## EXERCISE OBJECTIVE:
The lines running from the one that contains "You are a GUI" to the end of the records below are what to reproduce, exactly and without pictures.

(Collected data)
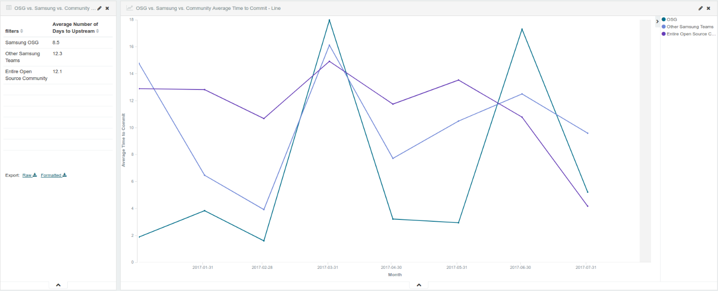Click the OSG data point at 2017-03-31 peak
The image size is (718, 291).
pos(330,20)
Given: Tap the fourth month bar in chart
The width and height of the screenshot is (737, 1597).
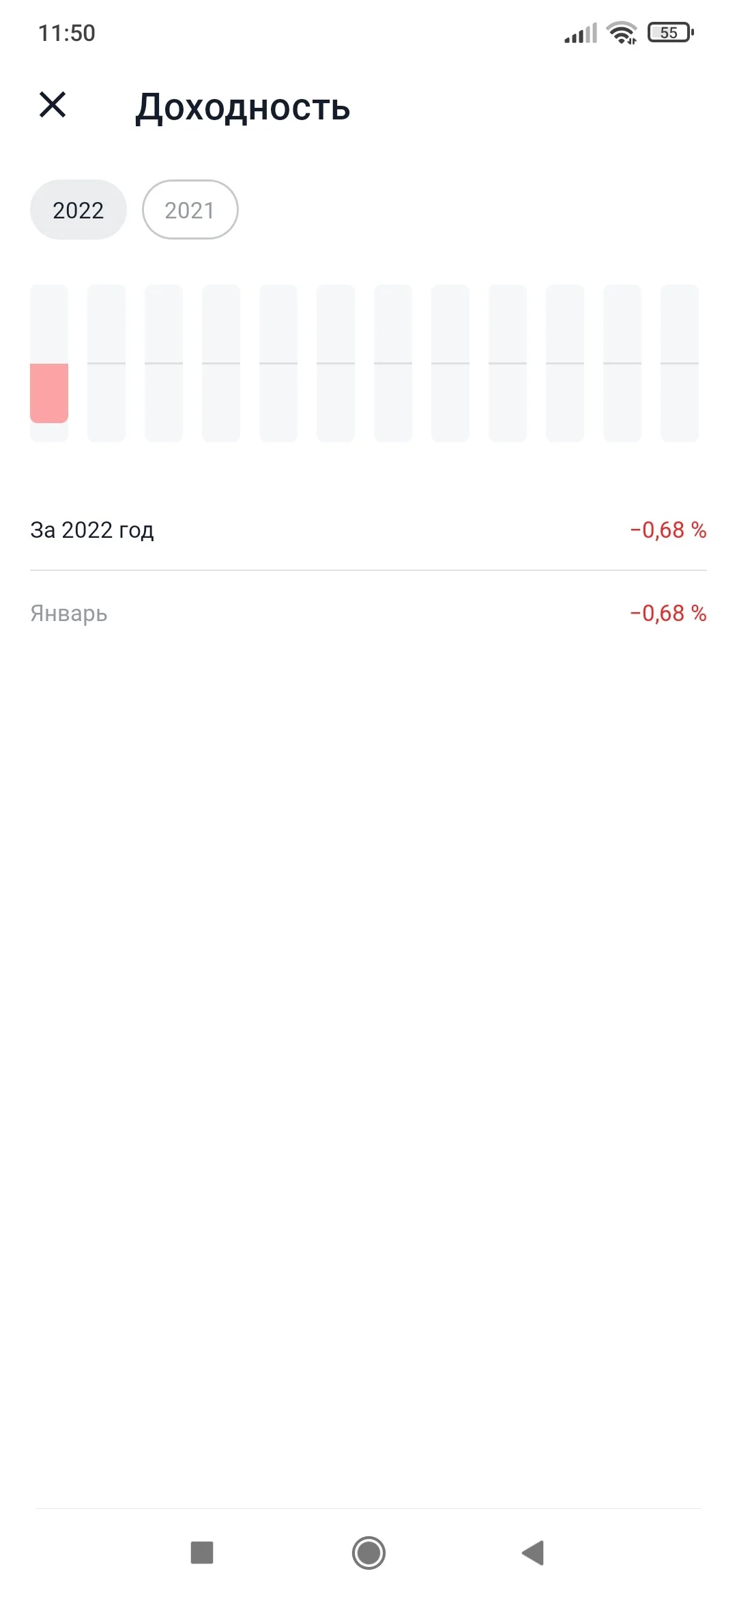Looking at the screenshot, I should (221, 363).
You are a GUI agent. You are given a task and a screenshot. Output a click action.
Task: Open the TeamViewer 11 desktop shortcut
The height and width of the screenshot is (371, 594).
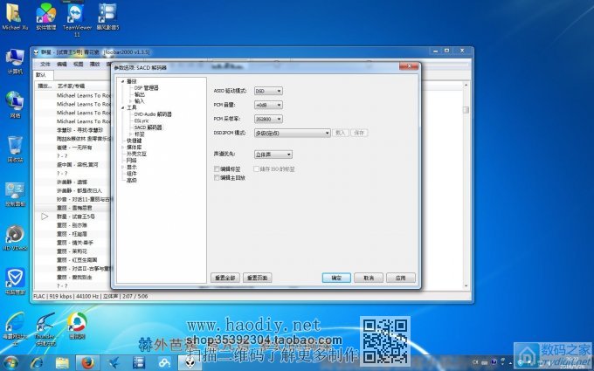coord(77,16)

## REPLY:
You are a GUI agent. You are given a task and a screenshot. Output a click action.
Task: Open the TeamViewer 11 desktop shortcut
The height and width of the screenshot is (371, 594).
coord(77,16)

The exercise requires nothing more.